## BEGIN Supplied data

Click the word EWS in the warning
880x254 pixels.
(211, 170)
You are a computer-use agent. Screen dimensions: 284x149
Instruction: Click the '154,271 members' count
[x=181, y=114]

## END Supplied data

| Problem statement |
Reproduce the items above word for word, keeping every line in its original order.

| Response to the exercise |
Click the word EWS in the warning
880x254 pixels.
(211, 170)
You are a computer-use agent. Screen dimensions: 284x149
Instruction: Click the '154,271 members' count
[x=181, y=114]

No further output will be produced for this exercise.